Ongoing controversies

Despite murine studies suggesting dysbiosis, inflammation, and metabolic disease from n-6 PUFAs, some human studies have shown no harm, and possible benefit, from consuming n-6 fats⁷⁶. A recent longitudinal cohort study in Finland showed reduced risk of metabolic syndrome with increased n-6-to-n-3 PUFA ratio in serum⁷⁷. Although molecular and animal studies imply a therapeutic benefit of n-3 PUFAs for metabolic syndrome and diabetes, observational studies of n-3 fat and type 2 diabetes have been mixed, indicating a possible reduction of type 2 diabetes risk with fish consumption in Asian populations⁷⁸ but no benefit from fish consumption in a recent European case control study⁷⁹. Elevated circulating n-3 fatty acids were recently linked to increased insulin sensitivity in overweight men⁸⁰ and randomized trials have shown improved parameters related to metabolic syndrome with n-3 PUFA supplementation, including increased adiponectin and improved triglyceride levels in overweight women^81,82. Self-reported diets high in n-3 alpha-linolenic acid, n-6 linoleic acid, and monounsaturated oleic acid have been associated with improved glucose metabolism⁷⁶. Taken together, these findings indicate possible protection from metabolic syndrome from n-3 PUFAs and support the idea that unsaturated fats are more metabolically healthy than saturated fats. However, a recent study challenged the concept that saturated fats are harmful⁸³. Unlike experiments in which milk fat caused dysbiosis and inflammation in mice⁴⁴, experiments in humans given a diet high in dairy fat showed no increase in inflammation⁸³. Moreover, improvement in insulin sensitivity and reduced adipose fat occurred more in human subjects assigned a diet low in carbohydrates rather than a diet low in saturated fat⁸⁴. These results suggest that weight loss and improvements in metabolism can result from diets that prioritize reduction of carbohydrates rather than fats.

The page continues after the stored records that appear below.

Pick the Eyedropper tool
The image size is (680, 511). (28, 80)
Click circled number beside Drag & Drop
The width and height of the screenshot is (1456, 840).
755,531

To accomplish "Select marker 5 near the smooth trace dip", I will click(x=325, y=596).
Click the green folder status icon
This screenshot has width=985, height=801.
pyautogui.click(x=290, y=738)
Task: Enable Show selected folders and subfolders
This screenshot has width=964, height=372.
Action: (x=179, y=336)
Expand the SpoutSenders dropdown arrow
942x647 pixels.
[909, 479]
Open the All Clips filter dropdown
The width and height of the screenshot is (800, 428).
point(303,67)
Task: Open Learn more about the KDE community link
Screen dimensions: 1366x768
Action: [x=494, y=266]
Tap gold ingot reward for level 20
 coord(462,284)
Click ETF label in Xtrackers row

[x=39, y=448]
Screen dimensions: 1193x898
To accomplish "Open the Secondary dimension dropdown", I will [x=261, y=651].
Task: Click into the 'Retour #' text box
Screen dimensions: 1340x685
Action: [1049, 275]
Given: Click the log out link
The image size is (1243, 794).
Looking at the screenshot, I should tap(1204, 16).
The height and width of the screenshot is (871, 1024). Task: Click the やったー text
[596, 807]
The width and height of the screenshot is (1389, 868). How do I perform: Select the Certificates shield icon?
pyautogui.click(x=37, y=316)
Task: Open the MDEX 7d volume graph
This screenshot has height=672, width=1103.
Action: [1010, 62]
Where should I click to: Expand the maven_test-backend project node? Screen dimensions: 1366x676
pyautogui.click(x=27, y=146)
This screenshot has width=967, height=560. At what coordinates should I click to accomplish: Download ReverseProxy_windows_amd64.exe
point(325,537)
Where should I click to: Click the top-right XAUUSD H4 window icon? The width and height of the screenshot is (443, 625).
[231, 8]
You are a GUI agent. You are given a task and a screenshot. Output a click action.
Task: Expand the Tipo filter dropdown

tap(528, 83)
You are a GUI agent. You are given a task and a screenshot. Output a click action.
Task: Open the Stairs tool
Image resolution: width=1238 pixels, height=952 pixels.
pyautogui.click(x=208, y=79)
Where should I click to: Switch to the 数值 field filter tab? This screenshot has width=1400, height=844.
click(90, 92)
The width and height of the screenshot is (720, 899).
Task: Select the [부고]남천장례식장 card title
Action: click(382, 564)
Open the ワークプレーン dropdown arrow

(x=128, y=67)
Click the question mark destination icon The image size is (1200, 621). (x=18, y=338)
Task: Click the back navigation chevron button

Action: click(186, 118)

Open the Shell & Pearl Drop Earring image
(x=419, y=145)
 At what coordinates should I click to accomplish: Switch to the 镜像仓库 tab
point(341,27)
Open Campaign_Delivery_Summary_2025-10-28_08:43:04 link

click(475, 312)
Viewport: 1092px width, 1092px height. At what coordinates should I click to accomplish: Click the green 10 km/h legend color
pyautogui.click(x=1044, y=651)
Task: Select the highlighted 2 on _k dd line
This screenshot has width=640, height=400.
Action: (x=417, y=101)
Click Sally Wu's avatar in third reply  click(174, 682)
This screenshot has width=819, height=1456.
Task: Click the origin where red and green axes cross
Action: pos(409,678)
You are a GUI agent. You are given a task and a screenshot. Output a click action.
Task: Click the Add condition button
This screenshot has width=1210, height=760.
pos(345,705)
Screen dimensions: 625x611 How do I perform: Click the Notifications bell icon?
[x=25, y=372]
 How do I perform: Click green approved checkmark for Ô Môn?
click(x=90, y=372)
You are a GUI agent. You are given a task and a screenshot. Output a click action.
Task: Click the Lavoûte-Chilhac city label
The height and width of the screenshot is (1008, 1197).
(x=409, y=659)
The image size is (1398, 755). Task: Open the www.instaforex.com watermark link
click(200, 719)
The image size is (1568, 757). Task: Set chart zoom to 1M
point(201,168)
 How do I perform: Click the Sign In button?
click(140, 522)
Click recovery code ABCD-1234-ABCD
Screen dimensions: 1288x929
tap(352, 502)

One explanation for the disparities between human and animal studies is that people are not mice⁸⁵ and murine models may be poorly suited to understand human metabolism. Mammalian-microbiota co-evolutionary history is different for humans and other animals⁸⁶, and a likely consequence is that foods modify the human microbiome differently and have distinct regulatory effects on immunity and metabolism. To date, we cannot define exactly what those species-level differences are. Without that information, it is too early to give a blanket recommendation for or against any class of dietary fat, especially when specific fatty acids in the same class vary in effects and depend also on an individual’s unique microbiota and genetic background. Molecular and human epidemiologic data strongly indicate that some fats are better for metabolic health than others. More human and comparative studies will be needed to determine whether metabolically healthy fats are those that maintain a healthy microbiota.

Abbreviations

DAG, diacylglycerol; DHA, docosahexaenoic acid; EPA, eicosapentaenoic acid; FIAF, fasting-induced adipose factor; GLUT-4, glucose transporter type 4; GPR, G protein-coupled receptor; IR, insulin resistance; LPL, lipoprotein lipase; MyD88, myeloid differentiation primary response gene 88; n-3, omega-3; n-6, omega-6; NF-κB, nuclear factor-kappa-B; PPAR, peroxisome proliferator-activated receptor; PUFA, polyunsaturated fatty acid; SCFA, short-chain fatty acid; TLR, Toll-like receptor; WAT, white adipose tissue.